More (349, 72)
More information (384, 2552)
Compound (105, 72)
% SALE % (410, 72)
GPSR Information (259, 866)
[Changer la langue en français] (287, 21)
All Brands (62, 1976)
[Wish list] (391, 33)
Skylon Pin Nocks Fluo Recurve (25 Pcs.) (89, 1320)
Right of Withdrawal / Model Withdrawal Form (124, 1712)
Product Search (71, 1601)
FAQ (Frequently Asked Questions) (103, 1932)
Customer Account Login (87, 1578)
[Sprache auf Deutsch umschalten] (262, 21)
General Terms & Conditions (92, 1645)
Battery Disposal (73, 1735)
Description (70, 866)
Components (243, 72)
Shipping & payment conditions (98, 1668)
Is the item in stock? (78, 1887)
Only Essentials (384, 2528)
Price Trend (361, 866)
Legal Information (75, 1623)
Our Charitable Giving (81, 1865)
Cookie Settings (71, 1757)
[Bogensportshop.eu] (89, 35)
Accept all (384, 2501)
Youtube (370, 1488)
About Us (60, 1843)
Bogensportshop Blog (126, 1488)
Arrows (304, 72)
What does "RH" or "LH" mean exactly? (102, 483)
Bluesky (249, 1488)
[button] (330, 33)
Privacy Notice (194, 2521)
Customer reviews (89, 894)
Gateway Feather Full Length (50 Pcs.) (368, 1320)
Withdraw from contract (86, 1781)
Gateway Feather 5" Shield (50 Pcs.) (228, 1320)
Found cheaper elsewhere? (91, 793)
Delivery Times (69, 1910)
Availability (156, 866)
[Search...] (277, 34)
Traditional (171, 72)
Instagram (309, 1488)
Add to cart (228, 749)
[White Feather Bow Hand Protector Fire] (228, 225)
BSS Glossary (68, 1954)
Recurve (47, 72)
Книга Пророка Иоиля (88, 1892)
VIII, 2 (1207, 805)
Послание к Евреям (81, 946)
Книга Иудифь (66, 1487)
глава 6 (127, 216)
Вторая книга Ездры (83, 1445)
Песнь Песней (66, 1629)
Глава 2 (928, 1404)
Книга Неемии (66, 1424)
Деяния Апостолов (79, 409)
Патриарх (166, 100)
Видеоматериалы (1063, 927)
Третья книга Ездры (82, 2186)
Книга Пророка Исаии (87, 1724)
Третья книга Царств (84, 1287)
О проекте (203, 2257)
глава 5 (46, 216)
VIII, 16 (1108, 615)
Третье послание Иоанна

Exercise goal →
Identify how many lines in the entries above contain the word "Третья" and provide only that figure.

Result for this exercise →
2